* [TEXTE EXTRAIT]
======

C’est la rentrée ! Le gouvernement formé depuis quatre mois est face à ses responsabilités, Il ne semble pas prendre la mesure de la situation. La crise est plus que jamais présente et le capitalisme mondialisé plus que jamais décidé à ne pas céder le moindre pouce de pouvoir, le moindre centime de profits. Le groupe PSA et Unilever en sont l’expression la plus avancée.

Les annonces de fermetures, les licenciements et les menaces sont là, les résistances sociales s’organisent tandis que les mesures, les réponses et les contre-attaques du pouvoir politique pour les enrayer sont évanescentes. Les salariés recherchent des solutions et l’une de celles qui montre une crédibilité pour enrayer les licenciements c’est celle de la reprise des entreprises par les salarié-e-s.

Les expériences de SeaFrance ou Fralib, qui sont toutes les deux encore fragiles, donnent des perspectives permettant de maintenir des emplois, des savoir-faire et les tissus industriels qui semblaient perdus.

======

* [ENREGISTREMENTS FOURNIS]
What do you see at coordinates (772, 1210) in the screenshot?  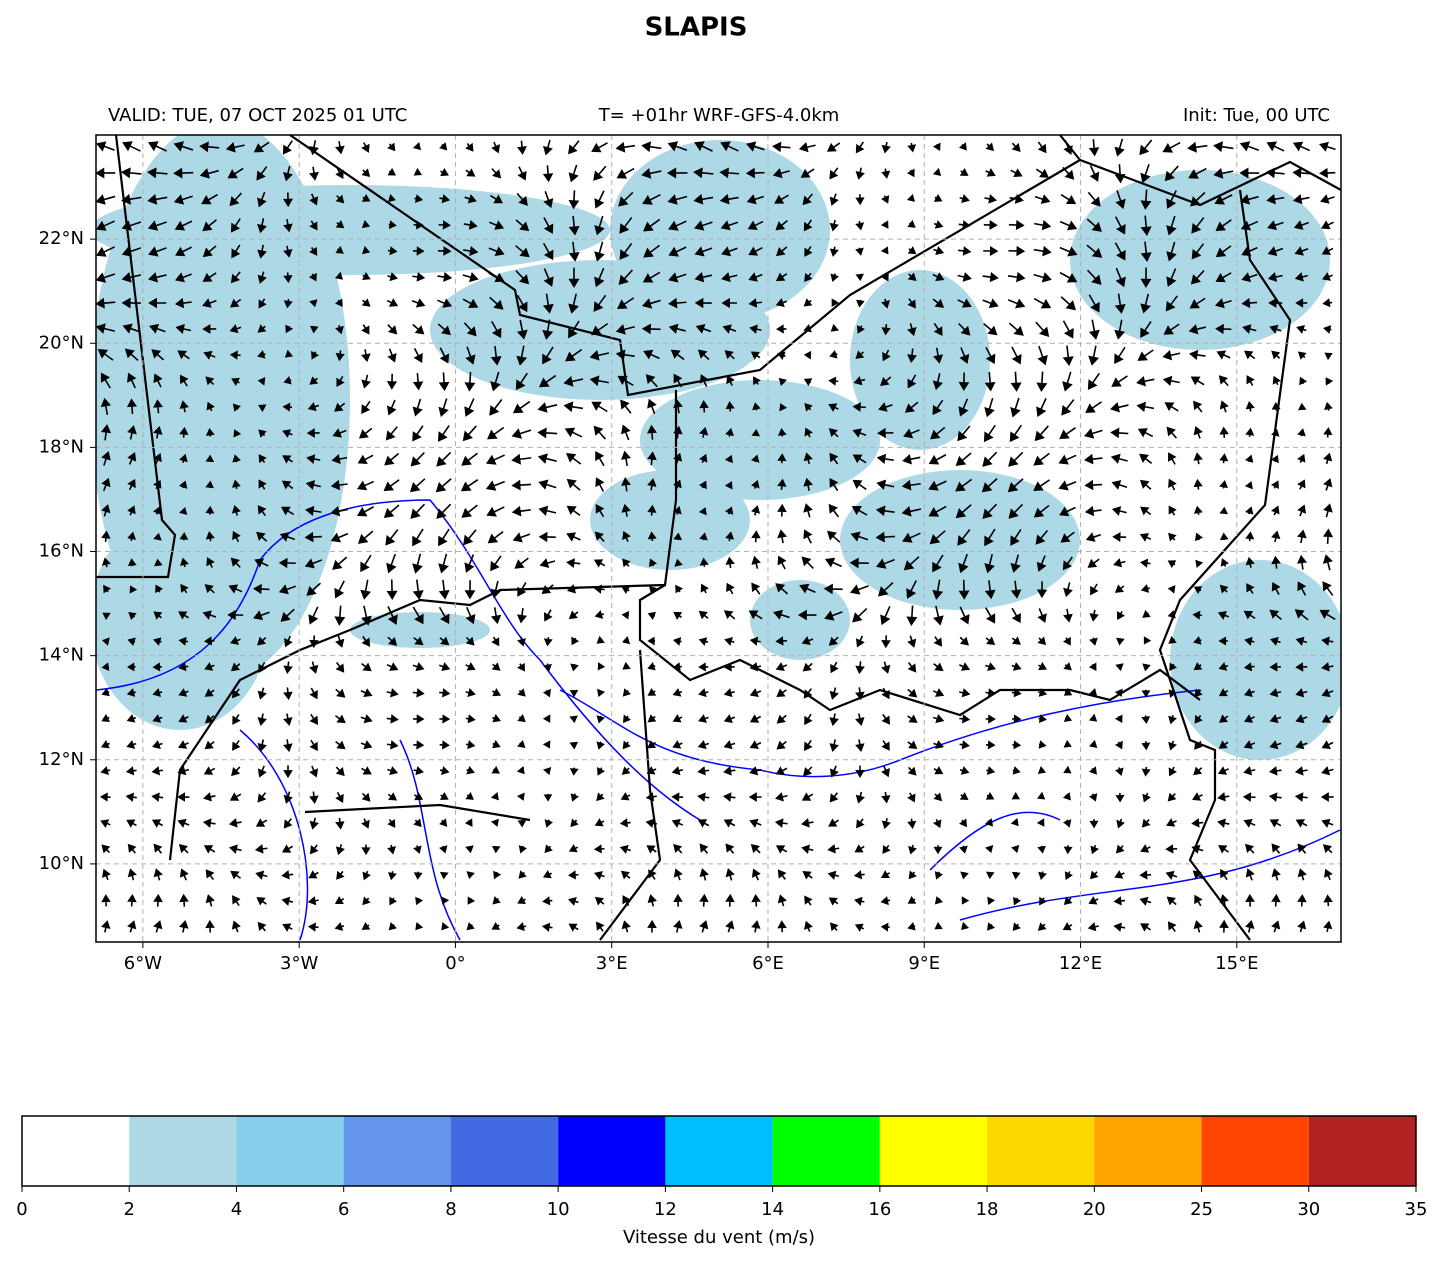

======

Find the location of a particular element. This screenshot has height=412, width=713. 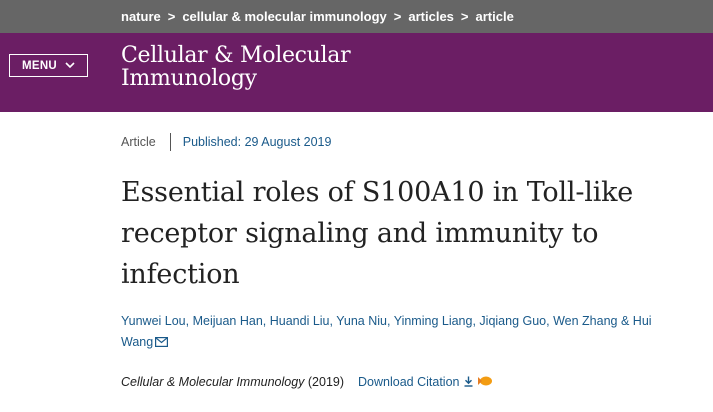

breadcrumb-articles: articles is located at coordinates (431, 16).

======

* [CONSIGNE]
Recopiez sans rien changer le passage du texte sur la rentrée sociale qui va de « Les expériences de » à « qui semblaient perdus. », ces deux bornes comprises.

* [CORRIGÉ]
Les expériences de SeaFrance ou Fralib, qui sont toutes les deux encore fragiles, donnent des perspectives permettant de maintenir des emplois, des savoir-faire et les tissus industriels qui semblaient perdus.